Stop Waiting for Permission and Start Failing
|Source: Keep Calm and Posters|
Everyone says it but no one can define it. Oh but they might try: "It's, you know, skunkworks, pilots, hackathons. It means we have to be agile."
Pardon me while I roll my eyes audibly over here.
If you want to fail fast, it means you have to do one thing. No, really. It means you have to actually do one thing.
We work in a culture that rewards waiting for approval. For example, there's a service strategy, but all it really says is: you should have service standards. And it's so vague that very few people are actually developing service standards for their services. No, they're waiting for the policy interpretation which will give them some minimal compliance requirements by which they can do the minimum and say, gravely, "Yes, we have service standards."
We have standards for our websites, but where at one time we were capacity building in the domain of user experience, suddenly all of that stopped as the organization reduced its efforts to minimum compliance. And now there is a lack of UX capacity across the organization, and minimum effort to actually produce services that are user-centered.
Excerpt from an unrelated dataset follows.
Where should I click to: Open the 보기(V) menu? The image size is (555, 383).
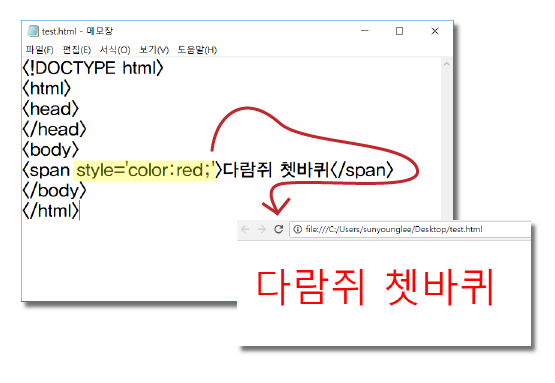click(x=154, y=50)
Waiting for standards, policies and permission means that we reduce our risk taking. We stop our doing. We don't deliver. We are paralyzed by our fear of failure. Instead of just doing it, failing, learning, adapting and getting better.
So it's time for a little kick in the pants. If you are stuck trying to figure out how to fail, here are a few handy examples to help you stop waiting for permission and start failing successfully:
- Take a semi-formed policy (e.g. service, digital, etc) and apply it to your project. On my project, we are developing better KPIs by developing clear and measurable service standards that are centered around the user's experience of the service. And then we'll take them to the service people as a sanity check: hey, is this what you had in mind when you wrote that policy? Yes? No? Help us tweak it. Let's make it better. And when we're done, feel free to use us as a reference project.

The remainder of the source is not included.